A California federal district court recently affirmed a bankruptcy court’s order lifting the automatic stay in a Chapter 13 proceeding, finding that the matter in question was not subject to the automatic stay under one or more exceptions found in the Bankruptcy Code at 11 U.S.C. § 362(b). The district court’s most recent ruling on the issue referenced two earlier orders: In re Silva, No. 2:15-cv-02061, order denying appellant’s motion for stay pending appeal (“Silva I”) (C.D. Cal., Apr. 24, 2015); order denying appellant’s ex parte motion for reconsideration (“Silva II”) (May 1, 2015).

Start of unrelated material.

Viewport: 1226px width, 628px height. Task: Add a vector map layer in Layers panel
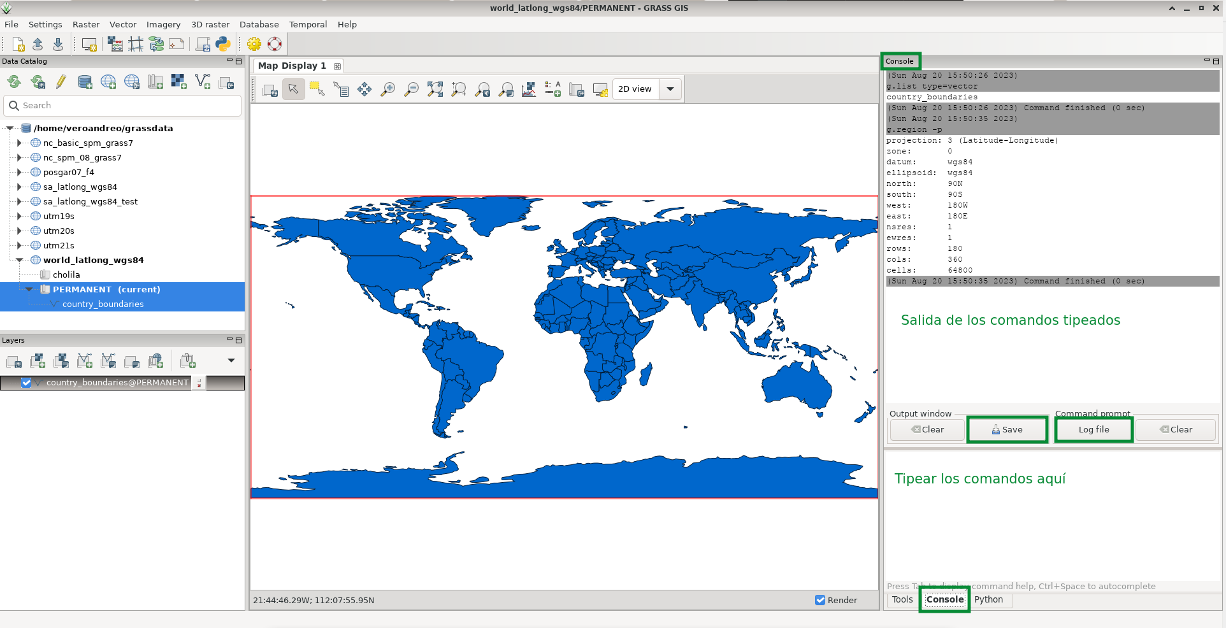(x=85, y=361)
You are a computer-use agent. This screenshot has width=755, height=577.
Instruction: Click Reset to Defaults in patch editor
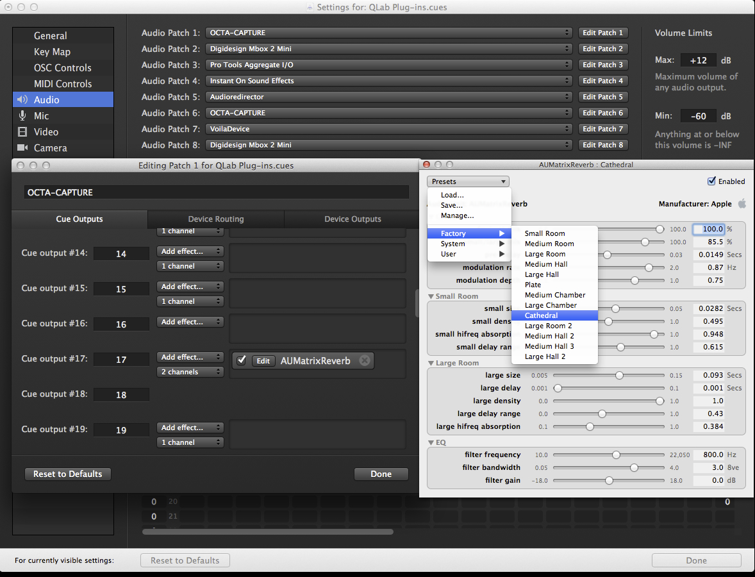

The court incorporated those orders’ reasoning in the most recent order (“Silva III”), issued on June 22, 2015. The various orders draw on dense statutory language in the Bankruptcy Code, which frequently defines exceptions to the automatic stay entirely by reference to other code sections.
The debtor/appellant has, according to the court, lived in her home since 1988. She and her husband/co-debtor borrowed $125,000, secured by a first-mortgage lien on the property, in 2004. They took out a second mortgage the following year for $30,000. At some point, they began to discuss modifying the first mortgage loan, but they then defaulted on the second mortgage in 2008. The second-mortgage lender sold the property to a family trust (the “Buyer”) in a foreclosure sale in August 2009. Several weeks later, an employee of a property management company owned by the Buyer (the “Company”) went to the residence to inform the debtor of the sale, but the debtor reportedly did not believe him because of the ongoing loan modification negotiations with the first-mortgage lender.
Although the Buyer had an executed trustee’s deed, it did not record the deed right away, opting “to allow [the debtor] and her husband to remain in the property rent-free until the property increased in value.” Silva I at 3. In April 2010, the first-mortgage lender recorded a foreclosure notice. The debtors filed for Chapter 13 bankruptcy in August 2010, but no one recorded a notice of the bankruptcy proceeding in the property’s chain of title. In October 2014, the Buyer recorded the trustee’s deed and then executed and recorded a quitclaim deed transferring title to the Company. Neither party was aware of the pending bankruptcy proceeding at the time.